● **Short problem**: Copy out the entries from the line containing "[button] (1454, 1294)" through the line containing "[Rechercher] (692, 65)", with both of those lines included and every line kept the same.

[BEGIN]

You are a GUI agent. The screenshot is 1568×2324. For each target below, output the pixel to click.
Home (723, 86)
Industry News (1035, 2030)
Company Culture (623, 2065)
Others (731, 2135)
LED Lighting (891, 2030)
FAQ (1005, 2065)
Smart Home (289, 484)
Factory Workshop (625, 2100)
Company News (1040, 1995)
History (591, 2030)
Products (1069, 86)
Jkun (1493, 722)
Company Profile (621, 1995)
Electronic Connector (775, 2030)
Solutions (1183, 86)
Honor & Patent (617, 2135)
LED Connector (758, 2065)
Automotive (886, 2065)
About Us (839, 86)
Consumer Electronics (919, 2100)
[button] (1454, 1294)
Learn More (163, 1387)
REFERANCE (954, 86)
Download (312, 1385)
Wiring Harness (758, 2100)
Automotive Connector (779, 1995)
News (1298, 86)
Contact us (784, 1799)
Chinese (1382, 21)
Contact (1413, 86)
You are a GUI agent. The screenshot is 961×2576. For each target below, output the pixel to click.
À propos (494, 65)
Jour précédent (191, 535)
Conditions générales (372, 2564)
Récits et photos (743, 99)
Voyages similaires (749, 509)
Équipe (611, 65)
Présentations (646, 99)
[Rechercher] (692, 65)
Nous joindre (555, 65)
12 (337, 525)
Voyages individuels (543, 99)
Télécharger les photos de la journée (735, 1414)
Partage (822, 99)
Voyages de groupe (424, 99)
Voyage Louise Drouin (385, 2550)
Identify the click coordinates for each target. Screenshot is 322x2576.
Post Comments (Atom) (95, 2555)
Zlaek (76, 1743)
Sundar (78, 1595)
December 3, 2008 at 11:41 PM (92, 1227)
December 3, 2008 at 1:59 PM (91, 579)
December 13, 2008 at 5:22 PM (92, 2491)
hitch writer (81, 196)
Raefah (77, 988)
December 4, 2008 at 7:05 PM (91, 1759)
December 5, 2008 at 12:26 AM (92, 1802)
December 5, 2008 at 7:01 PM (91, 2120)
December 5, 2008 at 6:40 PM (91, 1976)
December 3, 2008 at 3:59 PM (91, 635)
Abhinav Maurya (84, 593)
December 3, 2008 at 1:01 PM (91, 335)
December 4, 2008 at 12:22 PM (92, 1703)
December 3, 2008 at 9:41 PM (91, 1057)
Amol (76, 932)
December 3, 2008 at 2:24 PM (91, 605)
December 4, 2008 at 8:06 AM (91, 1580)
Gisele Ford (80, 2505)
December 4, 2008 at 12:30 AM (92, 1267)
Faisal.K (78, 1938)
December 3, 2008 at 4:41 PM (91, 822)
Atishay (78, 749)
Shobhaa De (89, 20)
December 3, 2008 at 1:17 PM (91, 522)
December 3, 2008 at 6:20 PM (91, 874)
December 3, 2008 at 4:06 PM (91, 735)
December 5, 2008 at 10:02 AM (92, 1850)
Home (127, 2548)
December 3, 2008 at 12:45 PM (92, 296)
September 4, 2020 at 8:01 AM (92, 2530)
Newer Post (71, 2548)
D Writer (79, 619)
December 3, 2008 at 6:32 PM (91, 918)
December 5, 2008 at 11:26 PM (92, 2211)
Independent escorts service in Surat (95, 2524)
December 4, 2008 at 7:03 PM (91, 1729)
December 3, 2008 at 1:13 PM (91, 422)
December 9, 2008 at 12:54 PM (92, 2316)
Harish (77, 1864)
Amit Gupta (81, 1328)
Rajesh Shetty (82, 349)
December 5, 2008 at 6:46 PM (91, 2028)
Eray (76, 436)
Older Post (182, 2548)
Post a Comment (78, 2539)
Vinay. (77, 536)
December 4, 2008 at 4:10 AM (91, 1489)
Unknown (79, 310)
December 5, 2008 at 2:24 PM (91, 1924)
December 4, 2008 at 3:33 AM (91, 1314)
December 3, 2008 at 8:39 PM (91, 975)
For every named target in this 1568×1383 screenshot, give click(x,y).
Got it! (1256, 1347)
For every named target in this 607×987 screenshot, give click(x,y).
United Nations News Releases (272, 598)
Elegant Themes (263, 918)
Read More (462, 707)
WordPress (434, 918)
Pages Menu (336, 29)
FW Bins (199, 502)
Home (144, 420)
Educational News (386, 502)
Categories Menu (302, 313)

[END]

● **Response to this exercise**:
[button] (1454, 1294)
Learn More (163, 1387)
REFERANCE (954, 86)
Download (312, 1385)
Wiring Harness (758, 2100)
Automotive Connector (779, 1995)
News (1298, 86)
Contact us (784, 1799)
Chinese (1382, 21)
Contact (1413, 86)
You are a GUI agent. The screenshot is 961×2576. For each target below, output the pixel to click.
À propos (494, 65)
Jour précédent (191, 535)
Conditions générales (372, 2564)
Récits et photos (743, 99)
Voyages similaires (749, 509)
Équipe (611, 65)
Présentations (646, 99)
[Rechercher] (692, 65)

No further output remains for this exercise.